Или на вокзале ночь сидели... судя по лицам, господипрости)))
Нет, у нас всю жисть такие вокзальные рожи.
А ночевали мы в ночлежке, Есениным описанной
Опустилось солнце за тяжелые тучи,
Угасал еще один обычный, московский день
И шли по переулкам, куда-то, разные люди.
Были средь них продажные женщины, воры,
А еще беспризорники и бездомники,
Все брели они на ночлег в Ермаковку,
Кто не знал тогда этой московской ночлежки!
Входишь и вспоминаешь надпись над вратами ада:
«Оставь надежду, всяк сюда входящий»
И Есенин вошел в эти врата.
Раздался в полумраке шепот: «Есенин, Есенин…»,
А в глазах обитателей лишь холодное любопытство,
Недружелюбно смотрели все они на него.
Было на нем пальто заграничное, серое
И такая же серая шляпа с заломом,
И, как обычно, белый, шелковый шарф,
Что тебе нужно, белый ворон, в этой черной стае?
Вскочил Есенин на какие-то нары
И начал читать им свой «кабацкий цикл»,
А на лицах вокруг лишь недоумение,
А кто-то неодобрительно качал головой…
Ненавистно им было то, о чем он читал.
Голос Есенина стал уже хриплым,
Но смотрели все на него, по-прежнему, беспристрастно,
Все мрачней и мрачней становились лица вокруг…
И тогда вдруг начал Есенин читать другие стихи,
О судьбе, о чувствах и о небе родном
И о матери, что каждый день на дорогу выходит
И стоит в ветхом своем шушуне,
Ожидая возвращения любимого сына,
Ведь был он, когда-то, «смиренен» и «кроток»,
Может, вернется, когда-нибудь, к ней он домой…

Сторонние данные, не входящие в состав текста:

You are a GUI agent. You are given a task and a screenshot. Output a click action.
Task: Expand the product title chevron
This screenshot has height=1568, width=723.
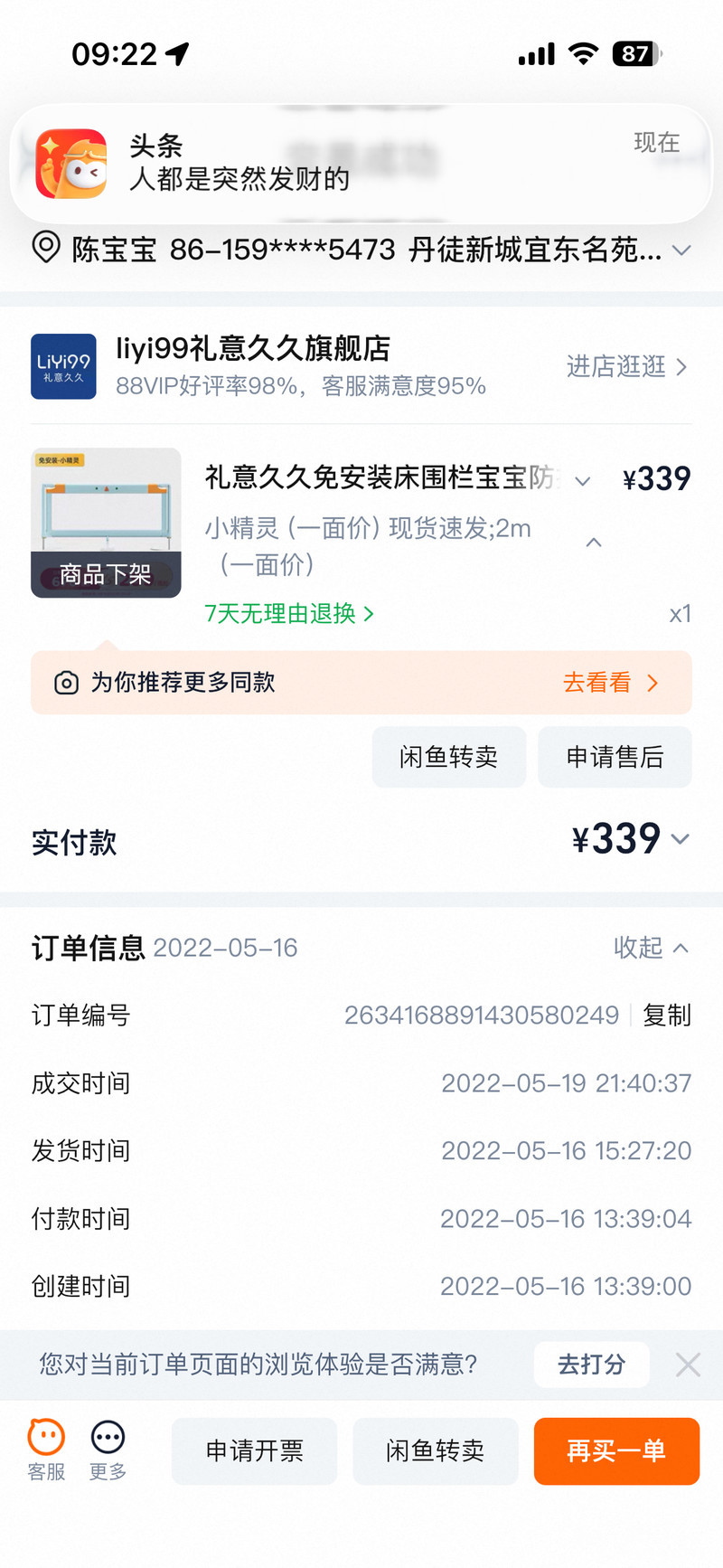pos(583,480)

И изменились лица обитателей злачного места,
Горько всхлипывала девушка в рваном платье,
Текли слезы по щекам грязных бородачей,
Не раз в пропащей жизни вспоминали они родных,
Разве могли они это слушать без слез…
И никто уже не лежал равнодушно на нарах,
Словно стало сегодня в ночлежке светлей,
Пусть на миг, но ушли от них тяжелые мысли,
Пусть на миг, но вернулись они домой.
Может в этот миг вновь ожила в них надежда,
Может, смогут они вынырнуть с этого дна.